===== GIVEN INFORMATION =====

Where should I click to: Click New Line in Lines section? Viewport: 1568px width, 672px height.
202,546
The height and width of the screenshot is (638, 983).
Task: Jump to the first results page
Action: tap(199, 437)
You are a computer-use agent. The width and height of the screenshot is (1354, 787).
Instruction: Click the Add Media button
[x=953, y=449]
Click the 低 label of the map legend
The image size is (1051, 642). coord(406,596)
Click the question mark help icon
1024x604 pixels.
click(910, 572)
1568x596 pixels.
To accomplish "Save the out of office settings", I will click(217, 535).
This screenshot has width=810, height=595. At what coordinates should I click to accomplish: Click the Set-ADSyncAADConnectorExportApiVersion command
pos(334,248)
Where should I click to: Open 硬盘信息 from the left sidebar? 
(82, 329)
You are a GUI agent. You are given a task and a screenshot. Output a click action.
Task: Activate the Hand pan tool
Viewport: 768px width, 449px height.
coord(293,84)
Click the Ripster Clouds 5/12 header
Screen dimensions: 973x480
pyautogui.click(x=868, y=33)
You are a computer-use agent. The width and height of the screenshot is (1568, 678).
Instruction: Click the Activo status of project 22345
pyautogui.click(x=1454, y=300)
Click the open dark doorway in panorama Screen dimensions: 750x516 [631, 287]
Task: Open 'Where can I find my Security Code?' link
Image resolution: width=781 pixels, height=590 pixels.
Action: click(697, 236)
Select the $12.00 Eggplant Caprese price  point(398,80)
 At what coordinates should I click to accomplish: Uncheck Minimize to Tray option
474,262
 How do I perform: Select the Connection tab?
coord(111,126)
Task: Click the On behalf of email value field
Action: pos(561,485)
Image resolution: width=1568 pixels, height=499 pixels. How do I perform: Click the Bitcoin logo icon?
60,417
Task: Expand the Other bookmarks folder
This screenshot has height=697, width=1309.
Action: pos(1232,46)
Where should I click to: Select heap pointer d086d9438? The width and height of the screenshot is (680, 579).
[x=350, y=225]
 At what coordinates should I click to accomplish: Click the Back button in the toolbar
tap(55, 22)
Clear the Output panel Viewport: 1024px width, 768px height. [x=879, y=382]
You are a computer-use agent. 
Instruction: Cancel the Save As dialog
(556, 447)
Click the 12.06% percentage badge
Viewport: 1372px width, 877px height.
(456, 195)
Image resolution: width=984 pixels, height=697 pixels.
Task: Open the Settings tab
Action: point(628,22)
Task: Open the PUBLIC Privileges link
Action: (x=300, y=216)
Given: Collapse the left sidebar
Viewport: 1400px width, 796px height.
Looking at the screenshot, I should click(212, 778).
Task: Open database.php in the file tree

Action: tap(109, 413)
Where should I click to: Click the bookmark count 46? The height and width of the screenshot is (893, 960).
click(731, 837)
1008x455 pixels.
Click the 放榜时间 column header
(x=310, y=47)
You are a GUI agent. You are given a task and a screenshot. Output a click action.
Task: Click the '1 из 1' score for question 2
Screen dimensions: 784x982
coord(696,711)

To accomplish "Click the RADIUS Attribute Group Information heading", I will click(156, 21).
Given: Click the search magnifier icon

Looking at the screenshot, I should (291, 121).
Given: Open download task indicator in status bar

=====

[WORK REQUEST] Check each line above for the string "agent", then copy the ones that have it.

[WRITTEN REPLY]
You are a computer-use agent. The width and height of the screenshot is (1354, 787).
You are a GUI agent. You are given a task and a screenshot. Output a click action.
You are a computer-use agent. The width and height of the screenshot is (1568, 678).
You are a computer-use agent. 
You are a GUI agent. You are given a task and a screenshot. Output a click action.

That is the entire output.